*Task prompt*. Rewrite the rows from the line with "Task: Go to" to the line with "pos(520,587)", changing "Backup Location" to "Archive Location" and leaving everything else the same.
▬▬▬
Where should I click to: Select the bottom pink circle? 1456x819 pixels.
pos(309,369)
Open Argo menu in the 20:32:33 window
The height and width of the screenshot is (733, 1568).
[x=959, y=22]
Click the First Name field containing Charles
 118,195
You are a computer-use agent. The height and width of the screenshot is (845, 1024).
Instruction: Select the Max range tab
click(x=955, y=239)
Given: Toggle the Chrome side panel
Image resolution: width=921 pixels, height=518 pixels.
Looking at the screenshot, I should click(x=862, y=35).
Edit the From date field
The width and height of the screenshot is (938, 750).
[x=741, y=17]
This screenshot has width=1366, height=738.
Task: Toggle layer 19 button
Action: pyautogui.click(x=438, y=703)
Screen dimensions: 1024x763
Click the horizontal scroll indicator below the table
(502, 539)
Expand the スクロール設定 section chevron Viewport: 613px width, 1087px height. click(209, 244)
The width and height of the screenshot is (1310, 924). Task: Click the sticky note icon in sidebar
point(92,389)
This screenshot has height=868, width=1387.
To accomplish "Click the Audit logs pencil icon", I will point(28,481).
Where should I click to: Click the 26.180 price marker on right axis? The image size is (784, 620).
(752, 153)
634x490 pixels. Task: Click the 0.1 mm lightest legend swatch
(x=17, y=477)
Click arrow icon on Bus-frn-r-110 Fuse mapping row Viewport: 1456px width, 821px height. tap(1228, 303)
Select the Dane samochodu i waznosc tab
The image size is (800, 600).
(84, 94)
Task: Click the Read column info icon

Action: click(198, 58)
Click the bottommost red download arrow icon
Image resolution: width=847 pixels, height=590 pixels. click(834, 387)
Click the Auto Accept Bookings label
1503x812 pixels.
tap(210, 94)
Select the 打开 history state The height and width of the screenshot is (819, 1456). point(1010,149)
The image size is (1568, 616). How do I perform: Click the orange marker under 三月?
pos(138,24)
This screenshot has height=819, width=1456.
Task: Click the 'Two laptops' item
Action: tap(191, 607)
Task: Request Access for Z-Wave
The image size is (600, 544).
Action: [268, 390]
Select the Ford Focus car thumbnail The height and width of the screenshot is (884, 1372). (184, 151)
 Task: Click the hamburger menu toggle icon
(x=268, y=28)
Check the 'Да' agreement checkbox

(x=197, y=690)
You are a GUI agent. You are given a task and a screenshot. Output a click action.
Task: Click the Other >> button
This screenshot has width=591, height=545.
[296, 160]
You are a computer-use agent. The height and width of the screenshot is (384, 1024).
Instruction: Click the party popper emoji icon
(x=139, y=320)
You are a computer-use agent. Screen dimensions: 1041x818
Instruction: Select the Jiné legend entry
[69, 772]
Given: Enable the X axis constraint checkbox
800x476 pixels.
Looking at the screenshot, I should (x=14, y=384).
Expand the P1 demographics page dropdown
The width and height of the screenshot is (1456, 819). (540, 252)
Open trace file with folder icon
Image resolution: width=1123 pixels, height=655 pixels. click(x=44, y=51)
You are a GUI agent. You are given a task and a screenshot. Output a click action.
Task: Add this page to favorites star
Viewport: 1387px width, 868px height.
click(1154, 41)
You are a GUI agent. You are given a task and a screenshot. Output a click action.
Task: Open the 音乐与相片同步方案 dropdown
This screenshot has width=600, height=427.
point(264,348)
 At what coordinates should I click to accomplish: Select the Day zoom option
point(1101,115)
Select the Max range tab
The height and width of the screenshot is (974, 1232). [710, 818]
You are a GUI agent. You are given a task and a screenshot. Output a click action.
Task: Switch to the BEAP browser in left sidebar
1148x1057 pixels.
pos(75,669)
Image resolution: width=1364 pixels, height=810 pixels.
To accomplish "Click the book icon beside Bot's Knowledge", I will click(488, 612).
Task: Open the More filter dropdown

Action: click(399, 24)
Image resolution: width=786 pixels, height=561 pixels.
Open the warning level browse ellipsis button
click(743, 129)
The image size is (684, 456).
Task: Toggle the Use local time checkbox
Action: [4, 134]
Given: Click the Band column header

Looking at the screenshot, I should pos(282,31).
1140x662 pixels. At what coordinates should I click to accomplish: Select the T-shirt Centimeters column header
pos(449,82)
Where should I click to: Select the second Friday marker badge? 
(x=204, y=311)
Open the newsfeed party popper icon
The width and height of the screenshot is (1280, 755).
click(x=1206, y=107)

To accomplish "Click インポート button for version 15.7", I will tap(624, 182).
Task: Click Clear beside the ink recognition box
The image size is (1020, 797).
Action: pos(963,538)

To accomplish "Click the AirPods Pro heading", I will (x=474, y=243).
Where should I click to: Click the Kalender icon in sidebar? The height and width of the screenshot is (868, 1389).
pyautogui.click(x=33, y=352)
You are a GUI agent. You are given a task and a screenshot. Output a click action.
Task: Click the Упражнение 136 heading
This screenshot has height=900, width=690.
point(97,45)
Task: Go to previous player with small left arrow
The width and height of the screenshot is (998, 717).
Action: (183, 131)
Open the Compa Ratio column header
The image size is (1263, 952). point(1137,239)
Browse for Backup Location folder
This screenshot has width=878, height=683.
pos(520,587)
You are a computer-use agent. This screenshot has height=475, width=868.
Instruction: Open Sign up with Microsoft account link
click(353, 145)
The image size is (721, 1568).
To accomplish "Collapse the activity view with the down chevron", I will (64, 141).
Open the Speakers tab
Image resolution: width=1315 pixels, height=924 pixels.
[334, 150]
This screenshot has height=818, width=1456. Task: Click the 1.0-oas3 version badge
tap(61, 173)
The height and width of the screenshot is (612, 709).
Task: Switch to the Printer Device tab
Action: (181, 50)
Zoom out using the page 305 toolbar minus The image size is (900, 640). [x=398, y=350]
▬▬▬
*Result*.
Task: Go to previous player with small left arrow
The width and height of the screenshot is (998, 717).
Action: (183, 131)
Open the Compa Ratio column header
The image size is (1263, 952). point(1137,239)
Browse for Archive Location folder
This screenshot has width=878, height=683.
pos(520,587)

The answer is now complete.